Some time ago, the Japanese novelist Haruki Murakami has reached the point of self-confidence as an author that he could persuade his publisher to publish almost anything. Ingenuously, he reports receiving letters from readers in recent years as follows: “I read your latest book, Mr. Murakami, and was disappointed. Unfortunately, I just couldn’t get into it. But I definitely buy the next one. Keep up the good work!
Those of us who adored Murakami 20 years ago had to conclude, faced with the flawed Kafka on the Shore, the interminable 1Q84 and, worst of all, an entire book about Murakami’s jogging craze, that his best days as a writer are far behind him. For this reason, we might be willing to drop this new book on the craft of writing (published in Japan in 2015). We might have been keen to hear from the author of The Wind-Up Bird Chronicle about how he did it; the author of 1Q84, not so much.

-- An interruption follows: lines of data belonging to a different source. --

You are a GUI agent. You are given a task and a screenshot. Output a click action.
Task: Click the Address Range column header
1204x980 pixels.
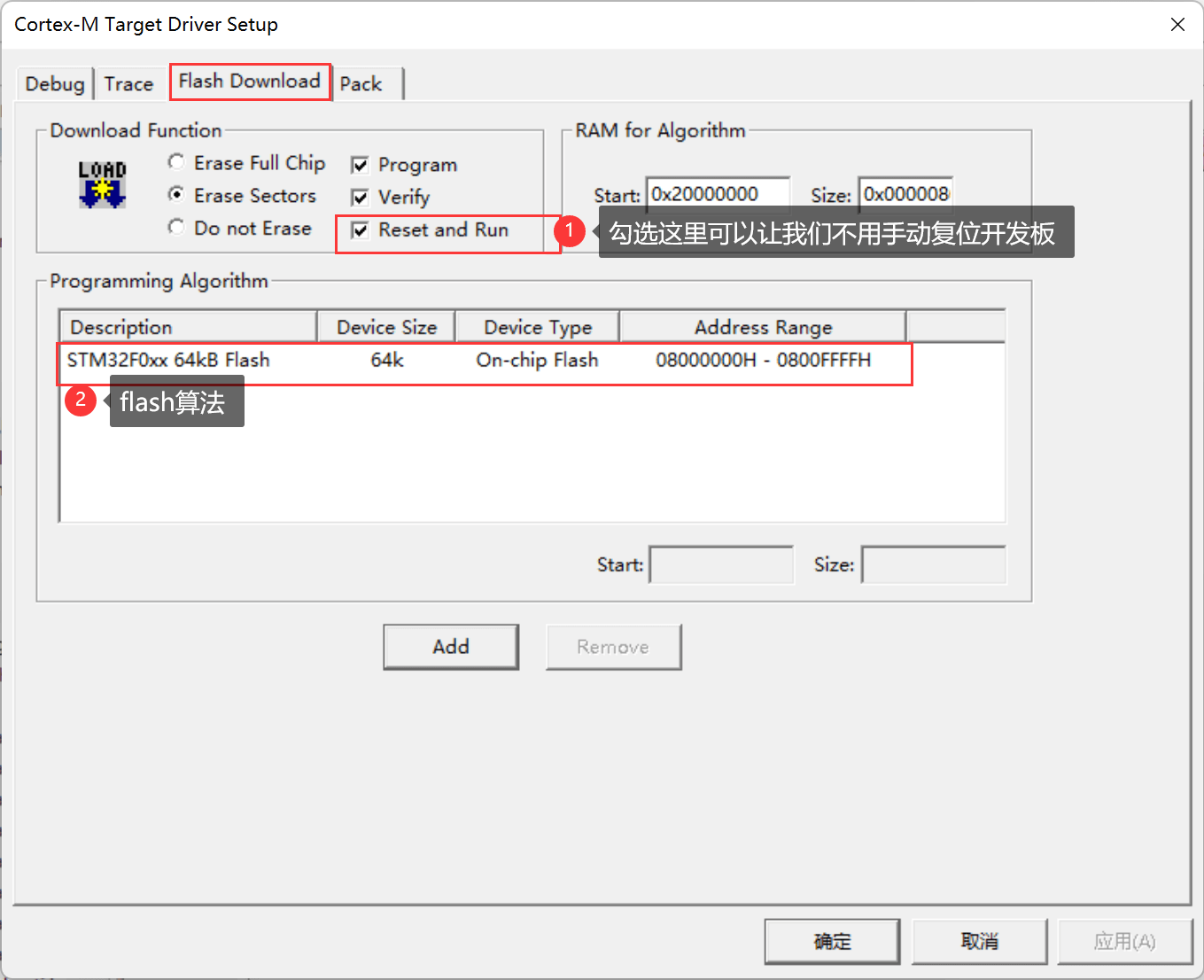coord(763,327)
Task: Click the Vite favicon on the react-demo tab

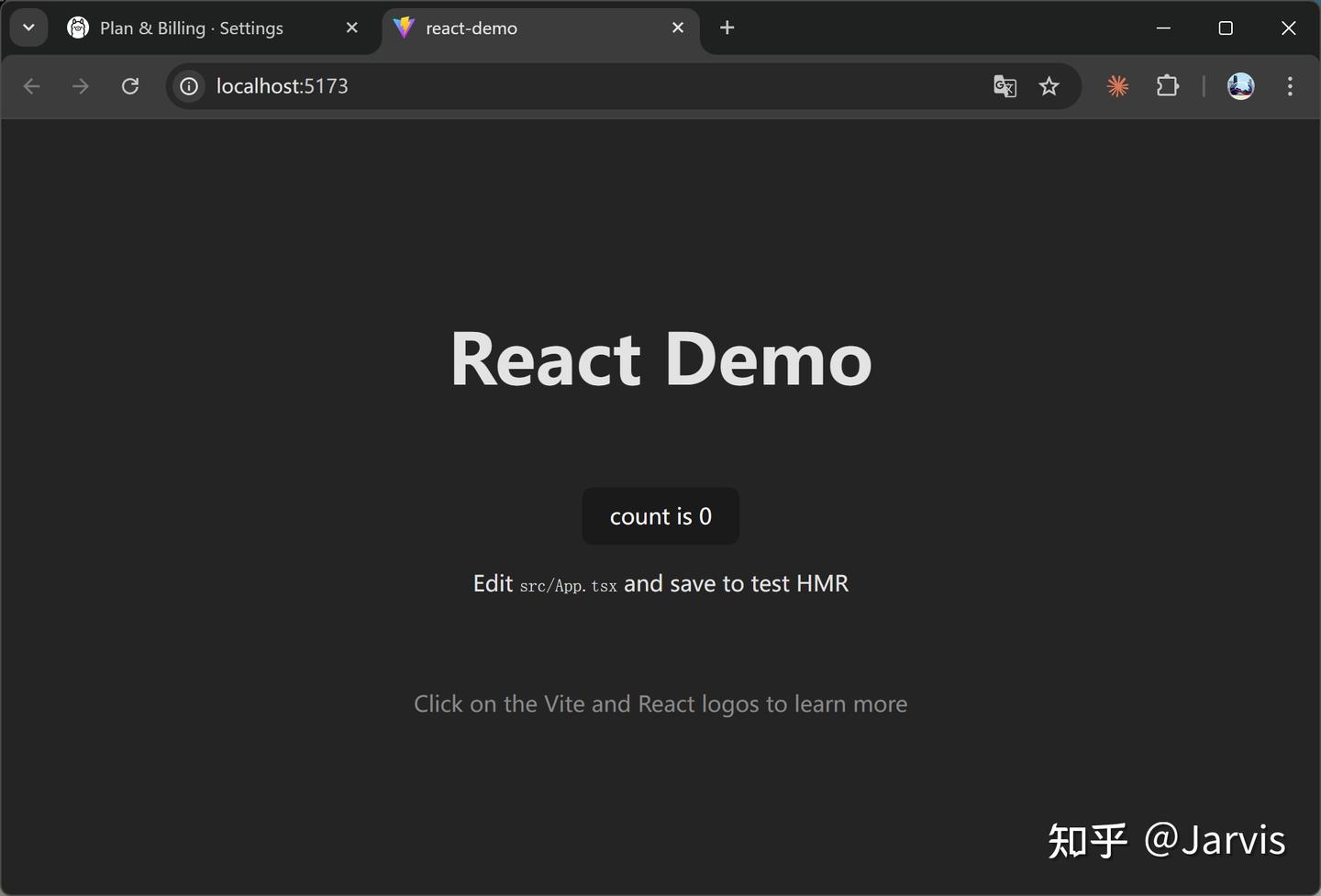Action: tap(404, 28)
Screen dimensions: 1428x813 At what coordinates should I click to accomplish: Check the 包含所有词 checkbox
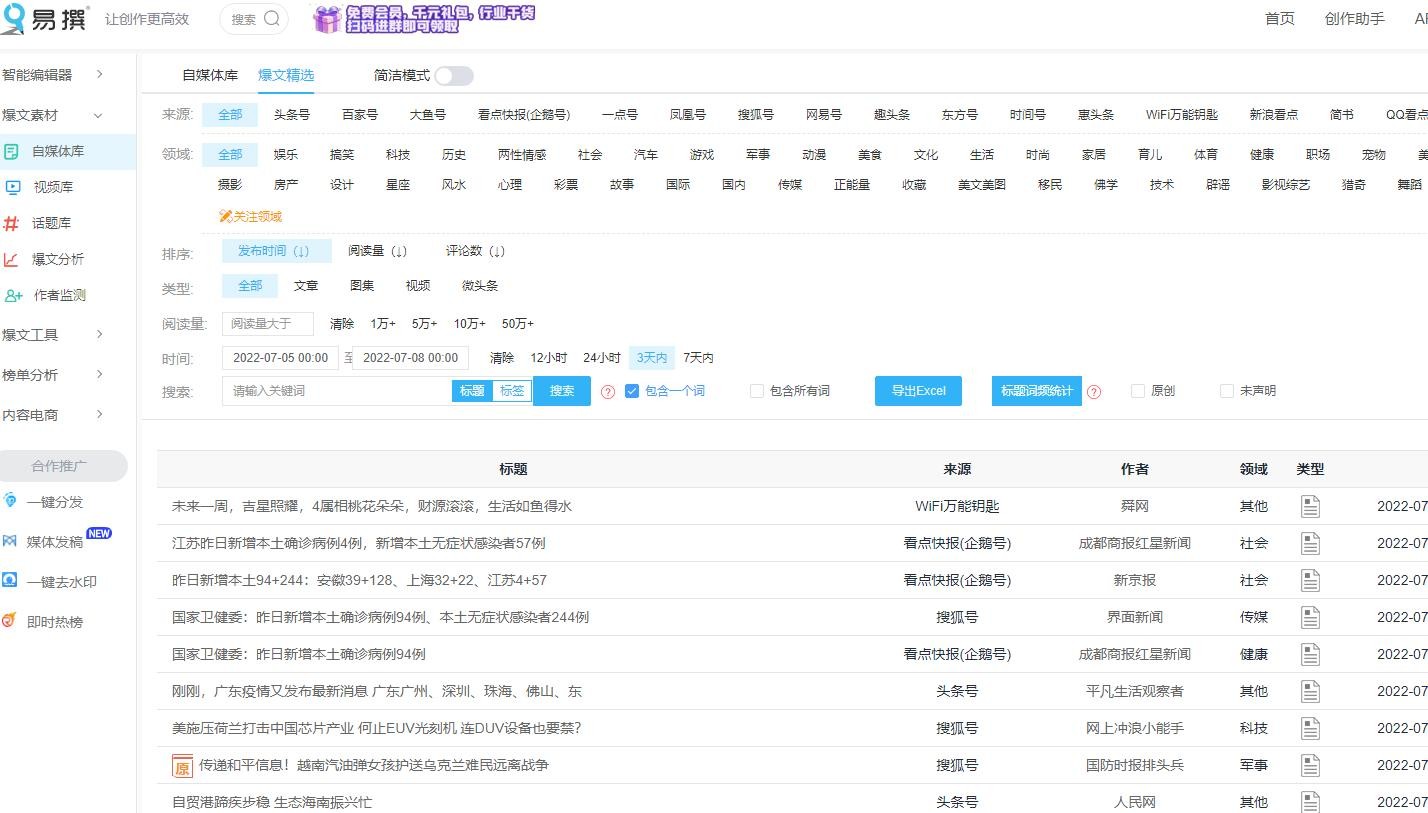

It is true that this book contains surprisingly banal observations on the universe of the writer: “Life is strange, when you think about it. “Just like [sic] there are all kinds of people, there are all kinds of novelists. “Every time I start writing a new novel, I get excited, I wonder what kind of people I’m going to meet next.” When he evokes writing as a social program, the banality is impressive: “I want [schools] provide an environment in which everyone’s individuality can flourish.
Put that aside and instead observe the idiosyncrasy of Murakami’s writing practices and beliefs about writing. Jogging returns, and the beautifully insane claim that “once a writer gets fat, it’s all over” (not sure GK Chesterton would have been a better writer had he been a sprint champion). He says he’s a great reader, but he’s not going to share what he’s learned: after a page on Trollope’s autobiography, he admits to never having read anything Trollope wrote. He has no notebook, essential for many novelists to record fragments of speech.
His ways of working are rather wonderfully perverse and always have been; he wrote his first novel by the unusual method of first writing it in his limited English and then translating it back into flat Japanese. His characterization theory is embedded in something he calls auto dwarfs – which is a winner, but maybe not very helpful. This, in short, is a very strange glimpse into a working life.